Late spring and summer are the prime growing seasons for warm-season grasses, with temperatures averaging between 80 and 95°F. Keep a close watch on your lawn as growth may initiate below or above this temperature range. For optimal results, time your spring fertilization when the grass begins to turn green. Aim to provide warm-season grasses with 3 to 4 pounds of nitrogen-rich fertilizer per 1,000 square feet of lawn annually. You have the option to choose between slow- or quick-release fertilizer types, ensuring that the application is fully absorbed before high temperatures set in. After fertilizing, thoroughly water the grass, allowing the grains to penetrate the soil for complete absorption. Be cautious not to overwater and create runoff. Once the peak summer heat subsides, consider applying a second round of fertilizer.

  1. Avoid applying nitrogen-rich fertilizer when your lawn is dormant.
    • Nitrogen, a crucial element in fertilizer, contains a growth stimulant that may lead to unwanted weed growth if applied during dormancy. If you've endured a long winter and your grass isn't actively growing yet, it's wise to postpone your scheduled fertilizer treatment.
  2. Read the product label.
    • When considering the purchase of lawn fertilizer, it is important to carefully examine the product labels to determine the duration of effectiveness. Certain time-release fertilizers gradually release nutrients over a span of 2 to 8 months.
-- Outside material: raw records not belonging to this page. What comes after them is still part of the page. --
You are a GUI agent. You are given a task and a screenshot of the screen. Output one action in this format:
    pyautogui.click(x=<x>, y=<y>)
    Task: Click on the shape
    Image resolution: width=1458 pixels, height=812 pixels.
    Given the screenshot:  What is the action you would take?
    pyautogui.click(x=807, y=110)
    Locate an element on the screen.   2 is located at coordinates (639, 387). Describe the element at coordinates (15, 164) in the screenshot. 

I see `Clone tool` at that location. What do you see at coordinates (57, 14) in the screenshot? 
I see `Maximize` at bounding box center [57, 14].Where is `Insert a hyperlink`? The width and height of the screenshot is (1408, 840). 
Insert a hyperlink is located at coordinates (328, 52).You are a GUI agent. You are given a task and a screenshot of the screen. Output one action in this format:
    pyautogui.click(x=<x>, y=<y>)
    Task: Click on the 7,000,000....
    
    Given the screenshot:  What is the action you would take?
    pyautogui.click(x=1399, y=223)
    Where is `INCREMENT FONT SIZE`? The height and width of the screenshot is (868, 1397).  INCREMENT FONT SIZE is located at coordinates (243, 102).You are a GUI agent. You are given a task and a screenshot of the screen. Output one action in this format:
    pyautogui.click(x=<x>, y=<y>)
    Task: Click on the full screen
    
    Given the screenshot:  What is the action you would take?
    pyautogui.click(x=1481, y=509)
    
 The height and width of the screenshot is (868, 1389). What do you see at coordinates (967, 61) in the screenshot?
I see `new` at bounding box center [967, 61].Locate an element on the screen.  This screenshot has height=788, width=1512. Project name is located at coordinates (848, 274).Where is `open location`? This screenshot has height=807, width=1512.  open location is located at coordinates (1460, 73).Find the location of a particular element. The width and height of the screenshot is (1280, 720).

It is crucial to allow enough time between applications to prevent overfertilization, which can harm your lawn.
  3. Don’t apply fertilizer right after a rainstorm.
    • If your lawn has recently been drenched by a rainstorm, it's advisable to wait for a day or two before fertilizing. This allows the soil to dry out, preventing runoff and the wastage of fertilizer when you water it. Applying fertilizer to dry grass also increases the chances of it reaching the soil instead of clinging to the grass blades. By following these steps, you can ensure optimal effectiveness and efficiency in fertilizing your lawn.
  4. The best time to fertilize grass is when the ground warms up to 55 degrees Fahrenheit.  
    • As winter gives way to spring and the ground temperatures consistently reach 55°F for several days, dormant plants, including grass, begin to awaken and show signs of renewed growth. This marks the perfect time for fertilization. Applying fertilizer before this period would be futile.
    • When autumn arrives, the ground temperatures during this season are typically suitable for fertilizer application. However, if a frost occurs and chills the ground, the opportunity has passed. In that scenario, you'll need to wait until the following spring.
  5. Avoid fertilizing your grass with certain products after seeding your lawn.
    • If you have recently reseeded your lawn, it is acceptable to apply fertilizer. However, it is important to use a product specifically designed for the reseeding period. These fertilizers are often referred to as "starter" fertilizers, and they typically have a nitrogen to phosphorus ratio of 1:1 or close to that.
    • Phosphorus is crucial for seed development, as it promotes strong root growth and helps the plant resist diseases. On the other hand, nitrogen is essential for leaf development. Therefore, it is recommended to use a nitrogen-rich fertilizer approximately 6 to 8 weeks after seeding.
    • When seeding a brand-new lawn, it is best practice to fertilize the soil with starter fertilizer before spreading the seed. This is also an opportune time to assess the overall health of the soil, which can be done using a readily available soil test kit.